On to the pattern: This was my first time taking the digital pattern to a print shop and it took me a while to find one locally that could print on sufficiently large paper, without trying to charge the earth for heavy quality paper. Now that I have one, I won't be letting them get away!
I also decided to try a new (to me) method of transferring the pattern pieces to fabric. I don't know about you, but I tend to change size and shape as the seasons change and the last thing I want to do is cut into my pattern only to find I need a different size the next time round. Tilly Walnes helped me out on this with a fabulous pattern cutting tip on her blog. Using dressmakers' carbon, I managed to keep all the pieces in tact and still accurately cut the fabric. My only point on this is that the carbon doesn't seem to show up on interfacing, so I went with my usual method here and adhered it to the main fabric before cutting.
Something I found extremely useful on Jennifer Lauren's pattern pieces were the notes on which side up to use the interfacing when cutting the pieces.
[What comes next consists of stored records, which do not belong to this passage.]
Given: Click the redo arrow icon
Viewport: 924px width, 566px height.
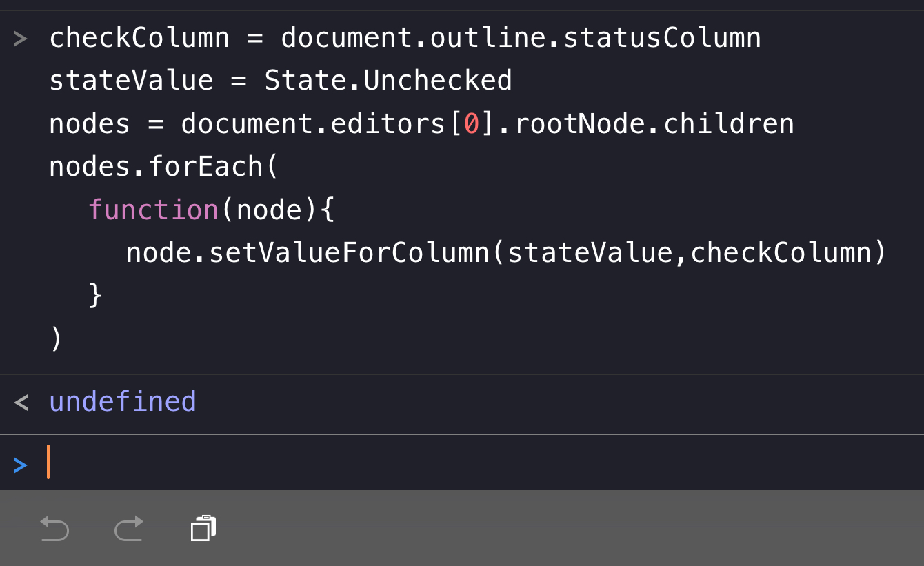Looking at the screenshot, I should coord(129,529).
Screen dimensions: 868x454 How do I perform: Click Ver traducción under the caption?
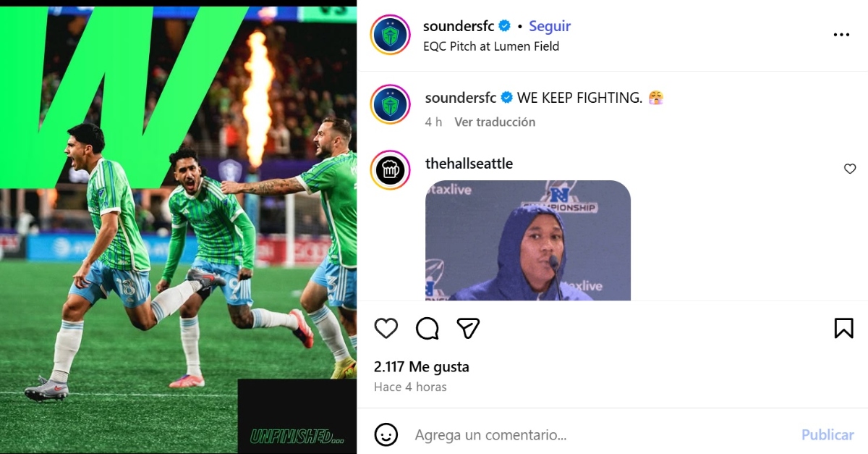point(495,122)
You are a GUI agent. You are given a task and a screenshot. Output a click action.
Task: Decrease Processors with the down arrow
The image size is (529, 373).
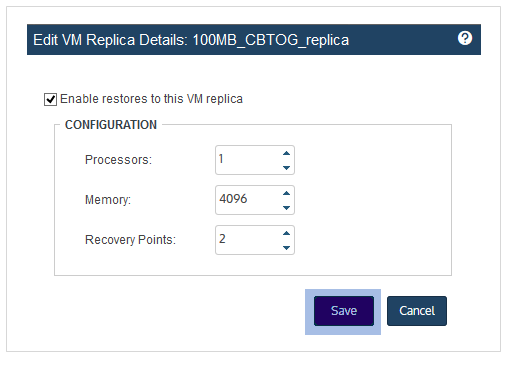[286, 168]
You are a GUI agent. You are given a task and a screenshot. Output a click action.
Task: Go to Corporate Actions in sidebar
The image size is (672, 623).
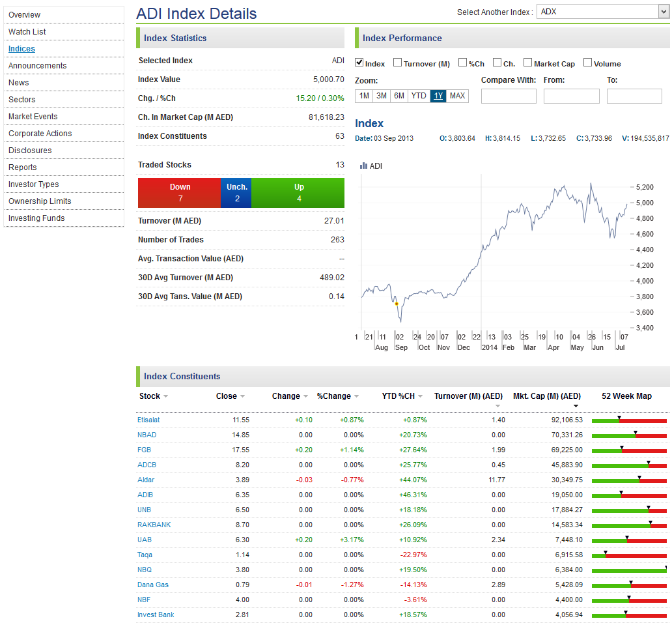click(40, 134)
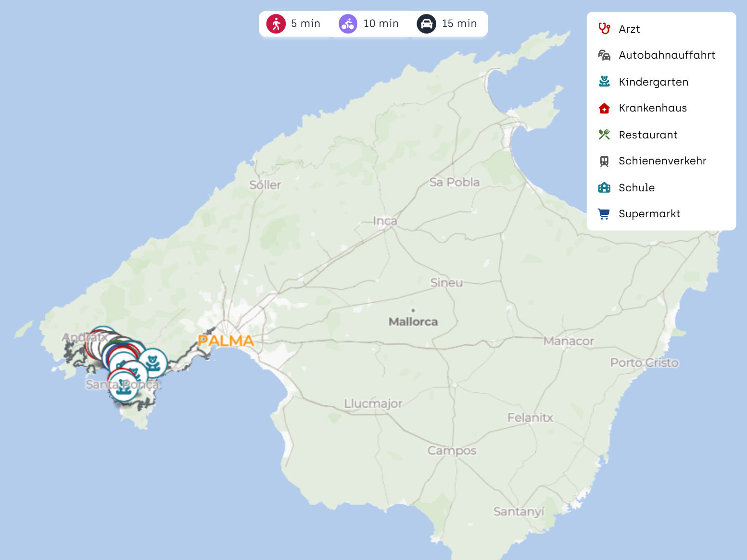The width and height of the screenshot is (747, 560).
Task: Click the Restaurant label in legend
Action: click(x=648, y=135)
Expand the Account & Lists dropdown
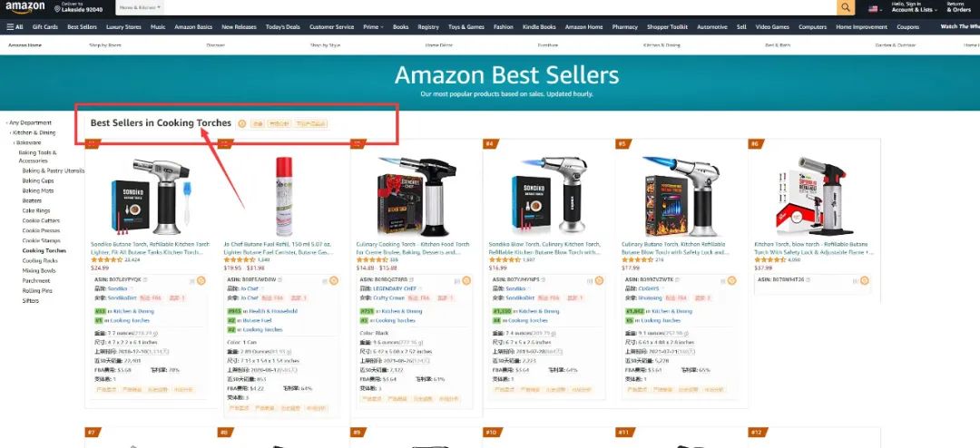This screenshot has height=448, width=980. (913, 7)
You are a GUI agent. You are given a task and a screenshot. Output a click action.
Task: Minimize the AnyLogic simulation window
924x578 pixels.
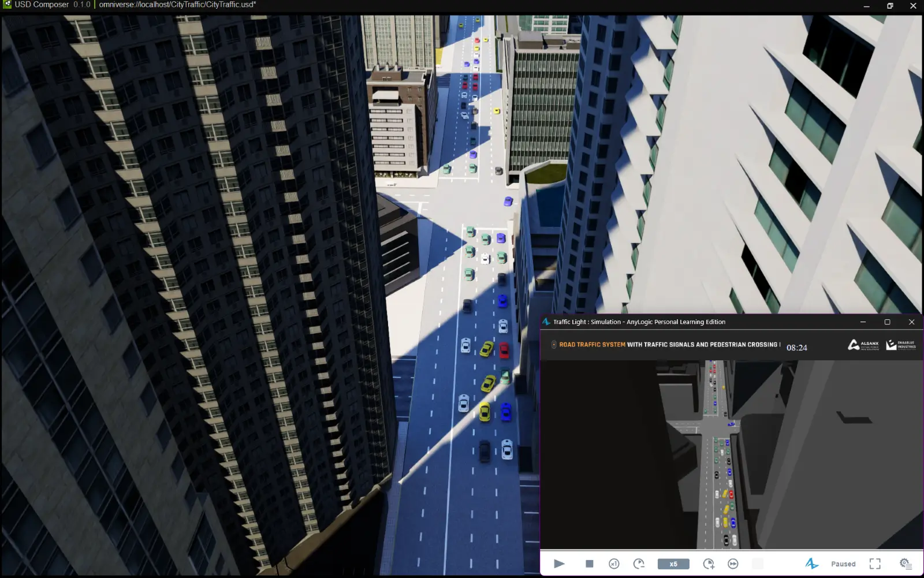point(863,322)
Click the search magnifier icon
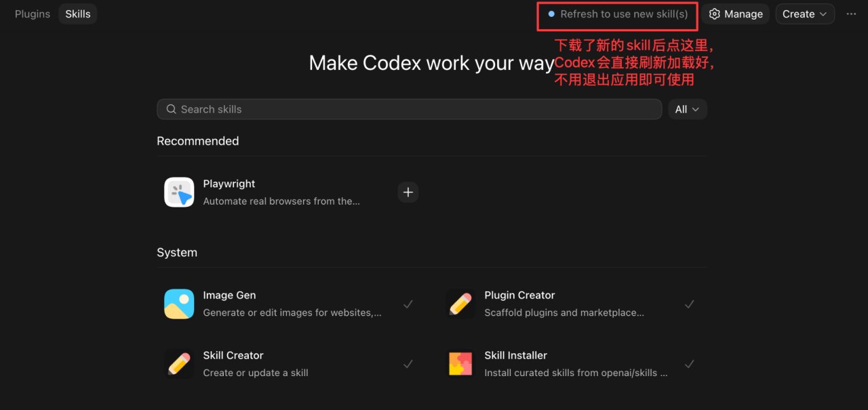Viewport: 868px width, 410px height. tap(172, 109)
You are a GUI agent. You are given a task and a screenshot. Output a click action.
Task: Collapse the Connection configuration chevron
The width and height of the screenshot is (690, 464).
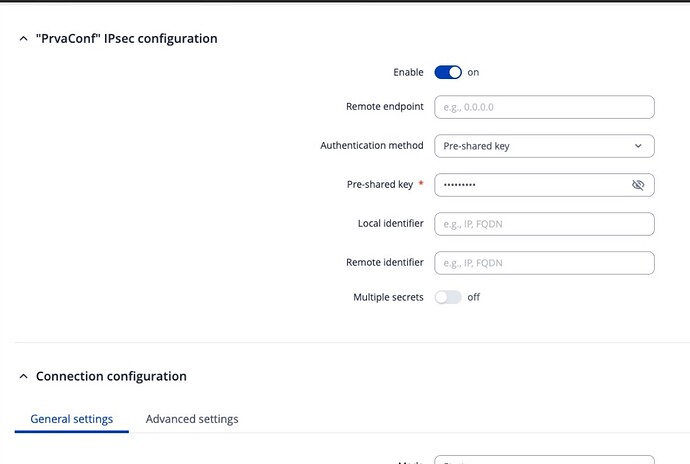(23, 377)
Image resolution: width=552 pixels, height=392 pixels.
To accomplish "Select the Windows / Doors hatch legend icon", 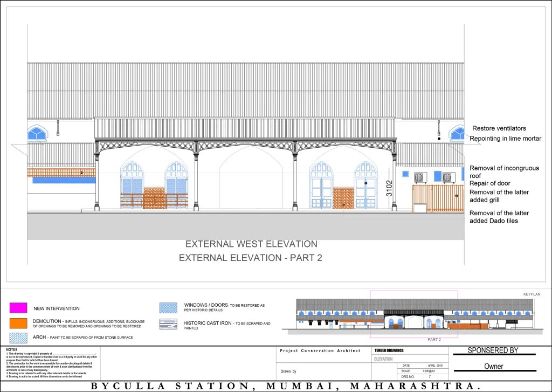I will [x=168, y=308].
A helpful little note saying "glue side up" is so simple but saved any head-scratching!
One thing I did find slightly confusing is that the diagrams of a couple of pattern pieces (calling to cut only one rather than a pair) were drawn in mirror image of the pieces on the pattern. I got round this by cutting a pair and working out at the time which piece was the correct one, but I wouldn't have done this had the pieces been larger. As it was, it was only the button band pieces that were affected by this.
I must say, the remainder of the instructions were very clear, and easy to understand. I am a relatively new dressmaker and am still learning some of the terms and techniques, so I was grateful for Jennifer's no nonsense use of language and helpful tips on any more tricky bits assembling the dress. And Jennifer, I did take your advice on turning the straps... feet up on the sofa, glass of wine at hand, the straps were turned relatively painlessly! I only wish I could have a more photogenic living room, but building work means our house is currently a bit of a bomb site - the hashtag #instareality springs to mind...
Once I got going with this pattern, I must say it was rather addictive and I found myself springing from one stage to the next quite quickly. Having chosen a lovely red polka dot cotton twill, I thought I would use white top-stitching... unfortunately the bulk of the straps, bib, and various darts within the waistband area meant that my top-stitching was not what I had hoped it might be looking rather more like a meandering river than a pair of railway lines. Fortunately the seam ripper was at hand and I opted in the end for a rather more sensible matching red top stitch, which I am much happier with. Note to self: a challenge is a good thing but, remember you are a beginner!
My next slip up came when finishing the waistband. I haven't rectified this one yet. I think, though I may have missed something, that the instruction regarding turning the raw edges in on the waistband has been missed out of the pattern... now this may be common sense for very many experienced dressmakers, and I did wonder about it along the way, but being less experienced, I imagined the instruction would come at some more appropriate point further into the process... oops! I currently have the raw edges of the waistband on the outside, as you can see below. I will need to get the seam ripper out and turn them in and then top stitch for a nice finish.
I absolutely loved watching the pockets come together and I really think the finished article is very effective and super cute - plus POCKETS! Who doesn't love a dress with pockets?! I was worried that I should be taking great pains to prevent the much lighter coloured lining fabric from showing at the edges of the pockets but actually, as I went along I found I rather liked the effect of the lining showing, just a little, at the edge of the pockets. A bit like a cheeky line of piping.
So here is the (almost) finished article. I have been procrastinating the button holes so I haven't quite got the buttons sewn on yet, but seriously, how beautiful are these vintage buttons?! I am pretty pleased with that little find.
I’ve so enjoyed sewing up this Pipi Pinafore pattern. It can be made with dungaree fastenings or buttons and would look super cute in a denim or needle cord with contrast stitching! I can’t wait to wear it... when the weather here finally cools down enough to wear actual clothes! If you fancy sewing up your own Pipi, you can purchase the pattern from Jennifer Lauren Handmade.